Ok, back to my heart. 

 

I saw it. Like up close and personal. In real life. I witnessed MY ACTUAL HEART beating inside of my body. It was beautiful. Strong. Consistent. Getting shit done. Intense. Layered. I felt grateful to meet her for the first time and sorry that it took me so long. 

 

The procedure took longer than anticipated because I wanted to know more about her. I wanted to learn her idiosyncrasies. See her “work” and tell her how appreciative I was.

 

I didn’t want to say goodbye. 

 

I love photographs. I love being able to look at a photograph and recollect feelings that had exuded during a particular point. I like collecting feelings that manifest during moments. That sounds maniacal. “Ya, no I’m not a “PHOTOGRAPHER” my correct title is actually “FEELINGS COLLECTOR.”

 

I wanted a picture of my heart. To have a photograph of the organ that was sustaining my life. And do you know what the tech said when I asked her if I could take a picture of my own heart? No. The bitch said “No.” 

 

BUT BITCH IT’S MY HEART. MINE. I don’t want a picture of YOUR heart or some RANDOM heart I want a picture of my own heart.
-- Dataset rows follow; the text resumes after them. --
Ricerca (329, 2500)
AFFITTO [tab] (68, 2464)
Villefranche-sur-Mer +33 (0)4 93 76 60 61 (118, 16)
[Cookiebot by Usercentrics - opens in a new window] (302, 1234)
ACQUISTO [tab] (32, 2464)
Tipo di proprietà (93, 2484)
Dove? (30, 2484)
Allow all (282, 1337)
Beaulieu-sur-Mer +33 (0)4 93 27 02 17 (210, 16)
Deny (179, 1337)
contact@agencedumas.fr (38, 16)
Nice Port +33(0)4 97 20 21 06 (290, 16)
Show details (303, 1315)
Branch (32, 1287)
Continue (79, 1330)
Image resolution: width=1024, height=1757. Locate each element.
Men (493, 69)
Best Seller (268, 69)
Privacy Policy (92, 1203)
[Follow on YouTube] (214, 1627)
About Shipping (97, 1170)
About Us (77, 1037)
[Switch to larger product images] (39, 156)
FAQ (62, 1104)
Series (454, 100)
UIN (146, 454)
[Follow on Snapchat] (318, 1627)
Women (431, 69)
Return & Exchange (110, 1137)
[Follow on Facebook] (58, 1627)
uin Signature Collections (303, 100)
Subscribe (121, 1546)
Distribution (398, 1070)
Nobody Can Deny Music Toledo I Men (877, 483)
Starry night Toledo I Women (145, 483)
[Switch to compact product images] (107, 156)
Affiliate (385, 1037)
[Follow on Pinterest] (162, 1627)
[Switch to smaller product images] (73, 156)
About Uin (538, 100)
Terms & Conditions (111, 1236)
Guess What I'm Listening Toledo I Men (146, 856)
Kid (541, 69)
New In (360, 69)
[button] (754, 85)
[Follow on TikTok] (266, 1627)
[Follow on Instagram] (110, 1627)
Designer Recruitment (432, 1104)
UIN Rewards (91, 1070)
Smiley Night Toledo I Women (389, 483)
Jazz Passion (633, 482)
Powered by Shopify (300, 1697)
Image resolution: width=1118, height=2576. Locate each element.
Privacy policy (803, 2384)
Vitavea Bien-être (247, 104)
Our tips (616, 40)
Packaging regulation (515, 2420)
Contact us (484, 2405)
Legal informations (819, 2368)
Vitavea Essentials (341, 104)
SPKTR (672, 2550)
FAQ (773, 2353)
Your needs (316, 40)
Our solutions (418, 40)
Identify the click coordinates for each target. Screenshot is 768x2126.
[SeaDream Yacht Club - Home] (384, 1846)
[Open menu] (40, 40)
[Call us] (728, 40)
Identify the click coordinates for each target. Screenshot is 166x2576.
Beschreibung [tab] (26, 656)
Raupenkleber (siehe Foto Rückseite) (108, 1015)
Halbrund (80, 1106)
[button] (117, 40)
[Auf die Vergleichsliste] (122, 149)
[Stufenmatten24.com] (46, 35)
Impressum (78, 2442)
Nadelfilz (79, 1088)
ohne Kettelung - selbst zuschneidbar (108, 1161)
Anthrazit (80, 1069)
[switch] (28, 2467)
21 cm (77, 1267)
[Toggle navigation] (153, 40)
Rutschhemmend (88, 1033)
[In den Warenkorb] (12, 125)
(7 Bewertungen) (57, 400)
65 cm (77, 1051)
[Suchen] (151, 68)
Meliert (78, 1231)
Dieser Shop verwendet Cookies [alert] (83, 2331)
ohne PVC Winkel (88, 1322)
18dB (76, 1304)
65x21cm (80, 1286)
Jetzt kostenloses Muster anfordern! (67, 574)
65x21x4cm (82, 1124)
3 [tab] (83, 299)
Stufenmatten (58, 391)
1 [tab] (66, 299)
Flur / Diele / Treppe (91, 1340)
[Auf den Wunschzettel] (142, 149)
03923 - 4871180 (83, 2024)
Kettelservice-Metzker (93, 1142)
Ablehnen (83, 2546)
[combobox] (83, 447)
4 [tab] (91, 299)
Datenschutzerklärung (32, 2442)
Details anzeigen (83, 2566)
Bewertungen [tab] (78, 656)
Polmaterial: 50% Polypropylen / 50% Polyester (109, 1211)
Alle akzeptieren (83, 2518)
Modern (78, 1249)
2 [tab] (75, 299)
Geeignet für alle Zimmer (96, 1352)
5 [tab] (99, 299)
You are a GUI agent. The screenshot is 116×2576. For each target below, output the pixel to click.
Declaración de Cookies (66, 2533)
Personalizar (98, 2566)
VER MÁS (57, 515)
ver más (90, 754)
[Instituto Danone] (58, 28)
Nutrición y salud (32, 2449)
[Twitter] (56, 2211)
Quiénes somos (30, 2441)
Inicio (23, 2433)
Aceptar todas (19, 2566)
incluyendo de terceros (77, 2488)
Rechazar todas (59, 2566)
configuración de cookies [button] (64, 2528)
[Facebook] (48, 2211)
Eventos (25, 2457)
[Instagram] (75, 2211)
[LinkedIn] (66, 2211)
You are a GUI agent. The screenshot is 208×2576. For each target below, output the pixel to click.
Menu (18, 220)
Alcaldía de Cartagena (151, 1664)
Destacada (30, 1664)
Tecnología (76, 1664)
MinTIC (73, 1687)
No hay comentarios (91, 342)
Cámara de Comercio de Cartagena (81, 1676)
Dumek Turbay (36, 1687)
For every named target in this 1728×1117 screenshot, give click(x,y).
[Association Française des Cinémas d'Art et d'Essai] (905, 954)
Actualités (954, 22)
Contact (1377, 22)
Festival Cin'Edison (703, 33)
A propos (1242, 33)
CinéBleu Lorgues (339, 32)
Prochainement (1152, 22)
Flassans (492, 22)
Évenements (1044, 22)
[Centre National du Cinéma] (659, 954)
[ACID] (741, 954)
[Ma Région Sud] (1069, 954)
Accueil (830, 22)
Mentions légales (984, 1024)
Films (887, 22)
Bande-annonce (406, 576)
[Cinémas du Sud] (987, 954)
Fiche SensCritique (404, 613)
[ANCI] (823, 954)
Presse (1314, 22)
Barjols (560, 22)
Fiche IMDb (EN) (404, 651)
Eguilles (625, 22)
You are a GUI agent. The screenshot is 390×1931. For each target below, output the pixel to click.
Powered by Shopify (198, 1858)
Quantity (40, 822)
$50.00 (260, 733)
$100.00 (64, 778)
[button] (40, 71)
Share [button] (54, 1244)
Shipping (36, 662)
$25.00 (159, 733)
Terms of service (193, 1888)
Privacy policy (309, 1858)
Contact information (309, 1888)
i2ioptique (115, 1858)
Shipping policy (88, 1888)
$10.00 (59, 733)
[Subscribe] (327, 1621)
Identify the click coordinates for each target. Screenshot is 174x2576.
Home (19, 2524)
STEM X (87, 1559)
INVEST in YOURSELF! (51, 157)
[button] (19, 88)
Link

It would be like visiting the Statue of Liberty and not taking a picture. Worse. It would be as if the Statue of Liberty lived inside of your body and you finally got a chance to meet her but couldn’t take a picture because some bitch said it was against the rules.

 

So I left. 

 

JUST KIDDING I told that bitch to shut the hell up and I was taking a picture of my heart because she can’t tell me my business. 

 

Seeing my heart in real life, serving real life whole heartedness, added to the progression of the puzzle that I’m attempting to amount to. She was fierce. Silent but so loud. A symbol of power without showing off.

 

I want to find solace in silence. It doesn’t seem like it should be hard to do. Then why is it? Where in lies the struggle to embrace silence?  Because silence is loud as fuck that’s why. Thick. Dense. Hard to dig through. 

 

I want to cut the noise while appreciating the static. You hear that? Ya me neither.